Every book has to stand on its own as a coherent whole. Wool didn't do that.

"It's in the sequel" doesn't cut it, because as I wrote about last week, even series books have to provide satisfying endings while they re-engage you for the next book.

What does a plot hole look like?

A plot hole is when:

  1. The reader notices that something doesn't add up,
  2. Yet neither the characters nor the narrative ever stop to acknowledge, address, or resolve the conundrum.

Wool gave me a story in which Juliette treated those impossible things as though they were so unremarkable as to not be worth thinking about even once. She ignored the Uber-barfing dragon.

That's exactly what an actual plot hole looks like.

It is irrelevant that the sequel reveals that this plot hole isn't actually a plot hole. Howey gave me something indistinguishable from a plot hole, so he can't blame me for reacting as though it actually was one.

Reassuring the reader

It's a shame, too, because it would have been trivial to avoid this problem. All Howey had to do was let me know that he had a plan.

That doesn't mean solving the mystery in book one. It doesn't even mean giving hints about the solution.

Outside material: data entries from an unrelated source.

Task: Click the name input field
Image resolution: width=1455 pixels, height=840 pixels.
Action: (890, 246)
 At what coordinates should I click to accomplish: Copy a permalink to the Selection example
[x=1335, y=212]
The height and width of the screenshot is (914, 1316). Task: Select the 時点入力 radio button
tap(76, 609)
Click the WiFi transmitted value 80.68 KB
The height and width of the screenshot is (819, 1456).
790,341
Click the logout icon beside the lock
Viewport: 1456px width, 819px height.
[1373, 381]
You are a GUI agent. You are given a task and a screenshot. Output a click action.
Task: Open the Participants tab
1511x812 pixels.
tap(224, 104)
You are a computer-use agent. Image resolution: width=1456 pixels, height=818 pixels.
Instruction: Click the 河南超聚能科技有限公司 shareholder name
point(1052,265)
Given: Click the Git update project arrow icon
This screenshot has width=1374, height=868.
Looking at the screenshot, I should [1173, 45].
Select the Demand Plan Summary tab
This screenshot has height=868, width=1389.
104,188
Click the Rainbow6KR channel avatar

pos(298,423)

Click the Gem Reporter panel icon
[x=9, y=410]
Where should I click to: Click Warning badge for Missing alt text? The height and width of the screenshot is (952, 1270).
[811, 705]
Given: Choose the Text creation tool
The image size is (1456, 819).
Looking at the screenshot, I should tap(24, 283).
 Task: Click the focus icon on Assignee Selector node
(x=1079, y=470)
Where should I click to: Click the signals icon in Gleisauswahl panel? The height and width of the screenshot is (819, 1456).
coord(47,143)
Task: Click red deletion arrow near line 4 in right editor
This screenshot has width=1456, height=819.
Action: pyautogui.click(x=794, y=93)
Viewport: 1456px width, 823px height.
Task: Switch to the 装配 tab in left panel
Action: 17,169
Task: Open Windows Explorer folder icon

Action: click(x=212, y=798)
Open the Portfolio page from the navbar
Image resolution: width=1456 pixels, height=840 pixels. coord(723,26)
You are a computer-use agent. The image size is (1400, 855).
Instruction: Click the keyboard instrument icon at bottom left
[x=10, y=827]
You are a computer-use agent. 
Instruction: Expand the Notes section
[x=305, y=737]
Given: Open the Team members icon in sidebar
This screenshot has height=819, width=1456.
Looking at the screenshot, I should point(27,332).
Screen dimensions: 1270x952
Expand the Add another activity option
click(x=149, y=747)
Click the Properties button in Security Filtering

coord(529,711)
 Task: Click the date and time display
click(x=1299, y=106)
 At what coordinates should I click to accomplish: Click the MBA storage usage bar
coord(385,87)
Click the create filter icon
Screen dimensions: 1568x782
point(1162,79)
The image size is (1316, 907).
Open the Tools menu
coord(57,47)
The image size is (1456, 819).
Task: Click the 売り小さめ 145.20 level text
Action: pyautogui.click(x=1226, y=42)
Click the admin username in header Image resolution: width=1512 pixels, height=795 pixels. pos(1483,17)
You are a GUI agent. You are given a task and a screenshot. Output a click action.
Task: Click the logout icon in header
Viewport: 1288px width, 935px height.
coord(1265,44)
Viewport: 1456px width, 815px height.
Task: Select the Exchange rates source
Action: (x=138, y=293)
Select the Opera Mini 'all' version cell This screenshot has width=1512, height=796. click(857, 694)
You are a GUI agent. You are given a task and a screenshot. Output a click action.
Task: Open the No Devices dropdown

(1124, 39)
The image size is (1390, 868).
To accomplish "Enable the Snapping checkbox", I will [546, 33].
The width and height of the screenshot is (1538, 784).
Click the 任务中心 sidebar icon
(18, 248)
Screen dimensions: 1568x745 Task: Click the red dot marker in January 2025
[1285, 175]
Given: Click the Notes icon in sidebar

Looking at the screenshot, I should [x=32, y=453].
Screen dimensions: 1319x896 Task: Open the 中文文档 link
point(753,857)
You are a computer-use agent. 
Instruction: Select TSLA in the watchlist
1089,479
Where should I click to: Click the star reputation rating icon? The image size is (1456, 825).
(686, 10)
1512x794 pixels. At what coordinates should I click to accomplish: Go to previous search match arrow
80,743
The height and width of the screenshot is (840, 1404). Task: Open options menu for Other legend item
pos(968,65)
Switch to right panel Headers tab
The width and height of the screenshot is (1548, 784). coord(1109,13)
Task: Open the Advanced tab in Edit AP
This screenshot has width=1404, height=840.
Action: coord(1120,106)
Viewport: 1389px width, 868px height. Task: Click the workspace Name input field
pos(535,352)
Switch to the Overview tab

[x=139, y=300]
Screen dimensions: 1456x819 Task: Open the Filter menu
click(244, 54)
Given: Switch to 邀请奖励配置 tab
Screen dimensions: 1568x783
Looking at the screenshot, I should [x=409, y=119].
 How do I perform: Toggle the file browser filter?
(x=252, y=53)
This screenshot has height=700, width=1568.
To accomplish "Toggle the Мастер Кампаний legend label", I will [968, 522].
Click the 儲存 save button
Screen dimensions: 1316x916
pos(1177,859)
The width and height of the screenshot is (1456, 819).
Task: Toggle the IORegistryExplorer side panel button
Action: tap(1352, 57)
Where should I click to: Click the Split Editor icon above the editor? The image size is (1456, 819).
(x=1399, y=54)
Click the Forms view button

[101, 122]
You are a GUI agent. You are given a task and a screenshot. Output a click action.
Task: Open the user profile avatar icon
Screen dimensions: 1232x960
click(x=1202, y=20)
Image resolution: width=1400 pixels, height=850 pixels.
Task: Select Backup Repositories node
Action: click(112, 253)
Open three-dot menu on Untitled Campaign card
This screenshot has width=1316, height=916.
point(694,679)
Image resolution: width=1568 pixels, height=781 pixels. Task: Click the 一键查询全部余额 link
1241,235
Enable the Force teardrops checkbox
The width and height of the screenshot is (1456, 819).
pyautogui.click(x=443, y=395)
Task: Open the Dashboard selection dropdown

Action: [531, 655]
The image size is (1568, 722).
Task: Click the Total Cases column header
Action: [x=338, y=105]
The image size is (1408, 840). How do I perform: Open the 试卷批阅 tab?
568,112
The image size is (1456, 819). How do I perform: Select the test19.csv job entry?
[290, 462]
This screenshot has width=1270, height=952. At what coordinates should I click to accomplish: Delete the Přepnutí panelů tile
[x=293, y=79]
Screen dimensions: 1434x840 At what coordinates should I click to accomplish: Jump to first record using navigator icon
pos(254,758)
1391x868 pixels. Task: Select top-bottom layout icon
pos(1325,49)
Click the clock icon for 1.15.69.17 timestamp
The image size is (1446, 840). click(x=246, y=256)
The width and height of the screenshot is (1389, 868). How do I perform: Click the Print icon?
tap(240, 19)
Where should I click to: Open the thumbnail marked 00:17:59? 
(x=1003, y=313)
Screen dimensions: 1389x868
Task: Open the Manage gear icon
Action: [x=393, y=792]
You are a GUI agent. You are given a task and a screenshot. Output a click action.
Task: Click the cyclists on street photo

All he had to do was acknowledge the mystery within the story.

If Juliette had ever--even just once--stopped to wonder how the seemingly-impossible thing was possible, then I'd have known Howey had a plan. Because everything she says, does, and thinks ultimately comes from him.

The writer is god, in full control of the story and its characters. Therefore Juliette can't acknowledge the mystery unless Howey is also aware of the mystery. And he's not going to do that unless he has a solution up his sleeve, right?

Do that just once, and I would have known that this particular hole in my knowledge was intentional. That's the reassurance. That alone would have rescued my trust.

It would be better still to let Juliette touch on that mystery a few times--especially right before the end of the story as I discussed last week--but even once would been enough to get me to buy the remaining two books in the series.

Mysteries vs. plot holes

Ultimately, the difference between a mystery and a plot hole is whether the reader trusts that you have a plan. So long as they do, they will follow you to the ends of the earth.

Case in point: Last week I mentioned the Flavia de Luce novels. I'm seven books in now and I have every confidence that the series' central mystery will be addressed. Alan Bradley has acknowledged the mystery within the stories, and with every story has worked a little bit more on solving it. Clearly, he has a plan. I trust him, so I am happy to follow him for as many more Flavia books as he wants to write.

But the moment you lose a reader's trust, the moment you spend the last of your credit while giving nothing in return, they'll stop reading.

And--sorry, Hugh--they probably won't be back, either.